**Consigne 1**
D'après le texte sur l'indemnisation des retards aériens, quel organisme fait pression en faveur de la réforme du règlement 261/2004 ?
**Consigne 2**
Veuillez poursuivre le texte sur l'indemnisation des retards aériens à partir de sa dernière phrase.

**Texte source**

# # # #

Trois heures de retard suffisaient autrefois pour espérer une compensation. Demain, il faudra patienter cinq, voire neuf heures… Et encore. L’essentiel des passagers aériens sera exclu.
Alerte : les passagers aériens bientôt privés d’indemnisation en cas de retard

Sous l’impulsion des compagnies aériennes, une réforme réglementaire pourrait redéfinir, en profondeur, ce que signifie être un passager protégé. À première vue technique, la mesure pourrait pourtant bouleverser les droits concrets de millions de voyageurs.
Un « cadeau » aux compagnies aux dépens des passagers aériens
Le cœur de la contestation porte sur une réforme du règlement européen 261/2004, qui encadre depuis 2004 les indemnisations en cas de vol retardé ou annulé. Portée par la pression de l’organisme Airlines for Europe, principal porte-étendard des intérêts des compagnies, la réforme prévoit un recul drastique des droits des voyageurs.

# # # #

**Données sources**
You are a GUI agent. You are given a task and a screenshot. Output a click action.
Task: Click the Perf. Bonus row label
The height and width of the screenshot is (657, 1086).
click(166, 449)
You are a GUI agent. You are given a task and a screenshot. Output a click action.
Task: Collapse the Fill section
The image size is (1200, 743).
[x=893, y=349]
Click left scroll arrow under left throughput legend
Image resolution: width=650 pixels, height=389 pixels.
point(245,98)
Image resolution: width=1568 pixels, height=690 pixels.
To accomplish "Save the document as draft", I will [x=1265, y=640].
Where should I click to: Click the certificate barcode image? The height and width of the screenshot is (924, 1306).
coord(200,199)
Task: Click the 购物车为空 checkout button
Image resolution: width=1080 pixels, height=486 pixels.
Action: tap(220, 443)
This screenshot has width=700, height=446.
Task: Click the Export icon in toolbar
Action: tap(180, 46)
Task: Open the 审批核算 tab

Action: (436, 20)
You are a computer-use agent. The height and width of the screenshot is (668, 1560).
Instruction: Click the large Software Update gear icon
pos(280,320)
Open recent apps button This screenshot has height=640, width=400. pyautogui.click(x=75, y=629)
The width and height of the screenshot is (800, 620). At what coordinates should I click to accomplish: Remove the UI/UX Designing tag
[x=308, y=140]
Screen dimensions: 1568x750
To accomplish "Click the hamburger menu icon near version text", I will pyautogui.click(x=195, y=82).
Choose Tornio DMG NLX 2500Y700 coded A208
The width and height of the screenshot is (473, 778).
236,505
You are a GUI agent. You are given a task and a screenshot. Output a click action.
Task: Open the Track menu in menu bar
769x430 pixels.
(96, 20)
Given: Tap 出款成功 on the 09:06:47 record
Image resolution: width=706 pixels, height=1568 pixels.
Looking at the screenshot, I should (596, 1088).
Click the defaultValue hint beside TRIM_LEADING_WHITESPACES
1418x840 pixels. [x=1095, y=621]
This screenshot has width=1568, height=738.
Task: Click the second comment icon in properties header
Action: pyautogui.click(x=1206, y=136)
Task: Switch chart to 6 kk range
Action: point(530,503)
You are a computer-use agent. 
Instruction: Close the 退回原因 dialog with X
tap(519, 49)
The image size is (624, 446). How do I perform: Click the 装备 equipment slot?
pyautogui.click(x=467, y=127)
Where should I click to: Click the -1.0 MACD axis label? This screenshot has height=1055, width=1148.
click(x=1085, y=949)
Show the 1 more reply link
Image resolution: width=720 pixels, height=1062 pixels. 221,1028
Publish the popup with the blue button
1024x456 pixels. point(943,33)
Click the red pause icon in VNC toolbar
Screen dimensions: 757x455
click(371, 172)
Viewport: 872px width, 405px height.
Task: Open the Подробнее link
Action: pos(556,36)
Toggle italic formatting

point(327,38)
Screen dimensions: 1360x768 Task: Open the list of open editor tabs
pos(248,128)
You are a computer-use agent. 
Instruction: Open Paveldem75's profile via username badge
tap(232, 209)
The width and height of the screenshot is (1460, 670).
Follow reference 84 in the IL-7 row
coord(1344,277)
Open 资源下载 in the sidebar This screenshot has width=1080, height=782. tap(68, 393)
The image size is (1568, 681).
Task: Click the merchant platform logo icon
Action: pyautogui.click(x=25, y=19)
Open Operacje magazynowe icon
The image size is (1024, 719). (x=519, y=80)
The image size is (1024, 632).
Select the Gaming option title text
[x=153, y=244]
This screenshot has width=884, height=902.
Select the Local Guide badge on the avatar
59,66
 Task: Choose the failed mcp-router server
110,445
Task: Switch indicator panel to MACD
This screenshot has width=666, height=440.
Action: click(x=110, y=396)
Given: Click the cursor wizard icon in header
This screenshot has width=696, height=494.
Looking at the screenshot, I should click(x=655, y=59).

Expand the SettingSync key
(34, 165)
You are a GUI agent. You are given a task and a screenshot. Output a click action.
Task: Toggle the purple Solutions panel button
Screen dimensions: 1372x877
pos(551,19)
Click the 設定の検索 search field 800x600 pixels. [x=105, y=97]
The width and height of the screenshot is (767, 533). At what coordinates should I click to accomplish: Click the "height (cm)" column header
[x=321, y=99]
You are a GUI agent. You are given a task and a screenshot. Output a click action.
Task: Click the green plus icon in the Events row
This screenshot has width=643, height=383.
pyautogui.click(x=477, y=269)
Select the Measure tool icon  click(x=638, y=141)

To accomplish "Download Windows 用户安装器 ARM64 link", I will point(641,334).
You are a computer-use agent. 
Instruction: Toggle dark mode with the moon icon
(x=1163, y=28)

# # # #

**Réponse rédigée 1**
Airlines for Europe, principal porte-étendard des intérêts des compagnies.

**Réponse rédigée 2**
Aujourd’hui, une indemnisation est possible dès 3 heures de retard. Demain ? Ce seuil pourrait être repoussé à 5 heures minimum, voire 9 heures selon la distance du vol. Or, selon les données du site Flightright, "l’essentiel des retards se situe entre 2 et 4 heures". Résultat : 75 % des passagers européens seraient mécaniquement exclus du droit à compensation.
Ce recul réglementaire ne se limite pas à une question de seuils. Il s’inscrit dans une offensive plus large menée par les compagnies aériennes pour affaiblir les obligations qui leur incombent. Le texte en discussion prévoit d’élargir la définition des « circonstances extraordinaires », ces situations dans lesquelles aucune indemnisation n’est due, contre la jurisprudence établie de la Cour de Justice de l’Union européenne.
Mais surtout, les nouveaux montants prévus rendent la compensation quasiment inaccessible. Il faudrait désormais attendre 9 heures de retard pour espérer toucher 400 euros sur un vol intra-européen ou un vol hors UE de 3 500 à 6 000 kilomètres. 12 heures de retard seraient nécessaires pour obtenir 600 euros sur un vol de plus de 6 000 kilomètres. Quant aux vols de moins de 3 500 kilomètres, ils resteraient plafonnés à 250 euros, mais avec un seuil de déclenchement repoussé à 5 heures. En somme : plus d’attente, moins de garanties.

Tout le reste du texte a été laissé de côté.